Agama - Keyakinan |
Berawal dari keinginan tahu tentang sesuatu, tentang banyak hal yang ada di alam ini. Lahirlah kemudian sebuah falsafah, sebuah keragu-raguan akan sebuah kebenaran. Berkembang kemudian menjadi sebuah kepercayaan (diakui sebagai kebenaran) setelah nalar manusia dalam batas-batas tertentu dapat menerimanya. Untuk tidak lagi dan jangan lagi kepercayaan ini mundur kebelakang menjadi keragu-raguan, mereka justru ingin memperkuatnya.

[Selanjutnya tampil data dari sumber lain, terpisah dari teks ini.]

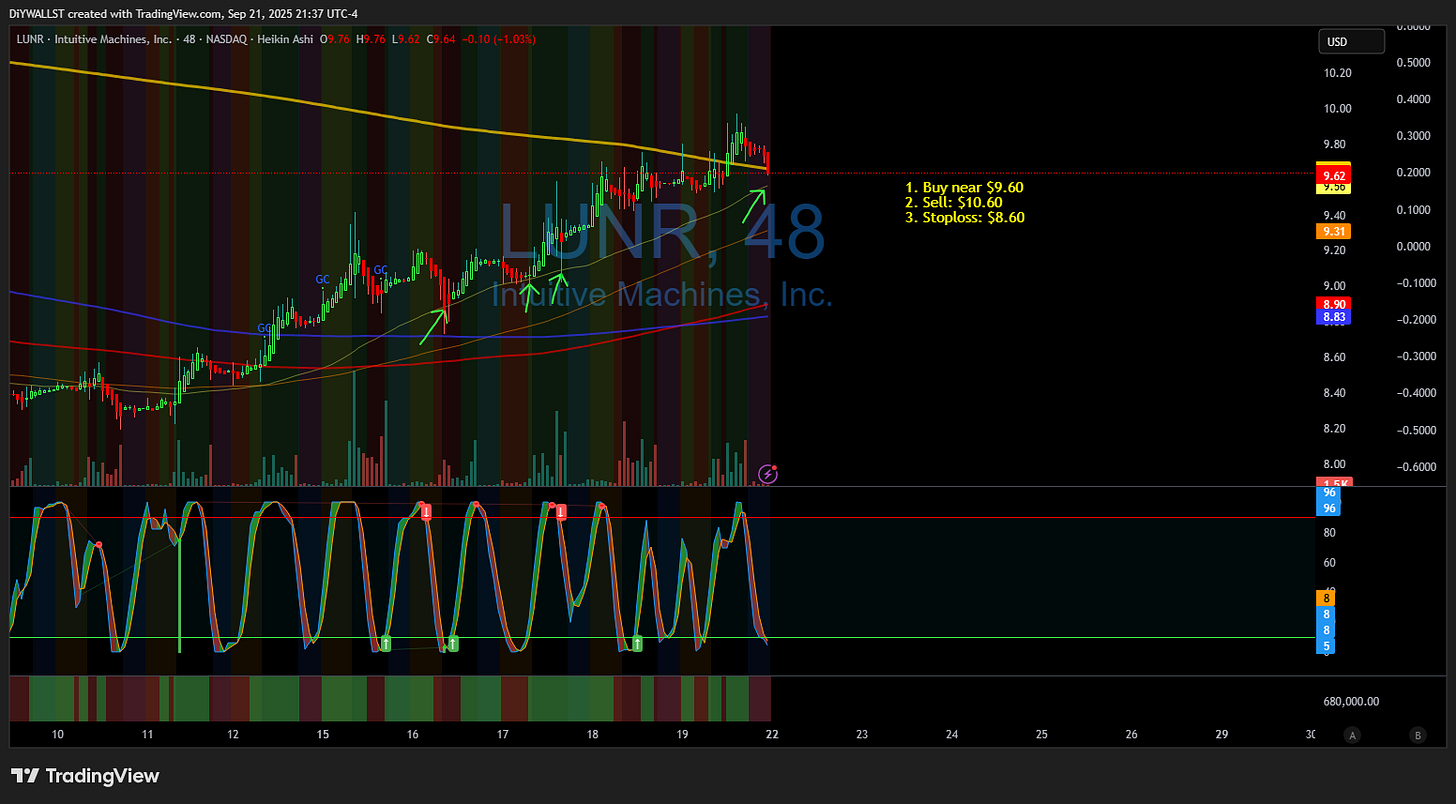Open Heikin Ashi chart type from the legend
The height and width of the screenshot is (804, 1456).
point(286,39)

Kepercayaan mereka kemudian dikuatkan menjadi sebuah keyakinan. Agar lebih kuat lagi, keyakinan itu dipertegas dengan menyatakan bahwa keyakinannya itu adalah sabda Tuhan, wahyu Tuhan. Dalam perjalanannya yang sangat panjang, ribuan tahun keyakinan itu kini menjadi agama, seperti yang kita saksikan saat ini.
Bersamaan dengan menyikapi sebuah kepercayaan berubah menjadi sebuah keyakinan (agama, wahyu Tuhan), banyak diantara mereka kemudian menjadi sangat tidak tertarik untuk membuka sebuah diskusi. Diskusi agama kemudian menjadi tidak lagi perlu. Kamu tidak boleh lagi mundur. Ikuti semua perintah dari mereka yang lebih senior, dari mereka yang dipercaya lebih tahu. (yang diakui dan diberi hak legal untuk membuat tafsir)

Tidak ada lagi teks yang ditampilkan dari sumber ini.